[EXERCISE TASK]
Can you reproduce every one of the following items verbatim, keeping every line unchanged?

[SUPPLIED INFORMATION]

•••

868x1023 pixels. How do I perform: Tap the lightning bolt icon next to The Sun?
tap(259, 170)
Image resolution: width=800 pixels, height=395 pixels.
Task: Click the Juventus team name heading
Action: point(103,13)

•••

[ANSWER TO THE PROBLEM]
868x1023 pixels. How do I perform: Tap the lightning bolt icon next to The Sun?
tap(259, 170)
Image resolution: width=800 pixels, height=395 pixels.
Task: Click the Juventus team name heading
Action: point(103,13)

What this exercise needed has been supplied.